What is being asked:
Which lines below include the string "agent"? Please show each one.
■ ■ ■ ■
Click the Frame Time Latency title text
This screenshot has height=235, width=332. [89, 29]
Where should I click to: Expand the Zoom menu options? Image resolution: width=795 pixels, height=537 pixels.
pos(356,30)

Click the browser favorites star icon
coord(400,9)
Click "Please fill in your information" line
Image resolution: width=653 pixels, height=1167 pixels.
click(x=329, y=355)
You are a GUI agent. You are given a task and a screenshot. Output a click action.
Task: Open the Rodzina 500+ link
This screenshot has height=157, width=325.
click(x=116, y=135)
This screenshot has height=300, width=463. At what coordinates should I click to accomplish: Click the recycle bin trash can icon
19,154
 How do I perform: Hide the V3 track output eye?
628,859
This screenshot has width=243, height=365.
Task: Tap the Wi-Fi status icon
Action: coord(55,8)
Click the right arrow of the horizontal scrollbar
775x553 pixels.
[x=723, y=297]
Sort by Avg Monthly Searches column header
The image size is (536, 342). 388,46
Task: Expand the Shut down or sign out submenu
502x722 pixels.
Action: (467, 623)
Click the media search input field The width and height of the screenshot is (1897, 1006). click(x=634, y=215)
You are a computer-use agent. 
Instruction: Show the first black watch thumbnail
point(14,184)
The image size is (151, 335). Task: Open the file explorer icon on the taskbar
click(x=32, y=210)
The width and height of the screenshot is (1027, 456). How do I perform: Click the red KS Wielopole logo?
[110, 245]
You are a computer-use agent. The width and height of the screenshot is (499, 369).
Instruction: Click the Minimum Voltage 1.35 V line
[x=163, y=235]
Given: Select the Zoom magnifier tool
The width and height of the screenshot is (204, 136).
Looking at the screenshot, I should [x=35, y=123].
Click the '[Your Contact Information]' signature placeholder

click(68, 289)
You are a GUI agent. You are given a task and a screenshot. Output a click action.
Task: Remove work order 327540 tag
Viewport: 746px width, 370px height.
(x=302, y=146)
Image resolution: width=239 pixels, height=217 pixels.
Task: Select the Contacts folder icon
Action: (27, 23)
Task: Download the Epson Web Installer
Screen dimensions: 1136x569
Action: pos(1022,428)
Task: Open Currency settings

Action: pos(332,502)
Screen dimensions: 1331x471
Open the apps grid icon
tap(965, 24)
■ ■ ■ ■
Response:
You are a GUI agent. You are given a task and a screenshot. Output a click action.
You are a computer-use agent. 
You are a computer-use agent. The width and height of the screenshot is (499, 369).
You are a GUI agent. You are given a task and a screenshot. Output a click action.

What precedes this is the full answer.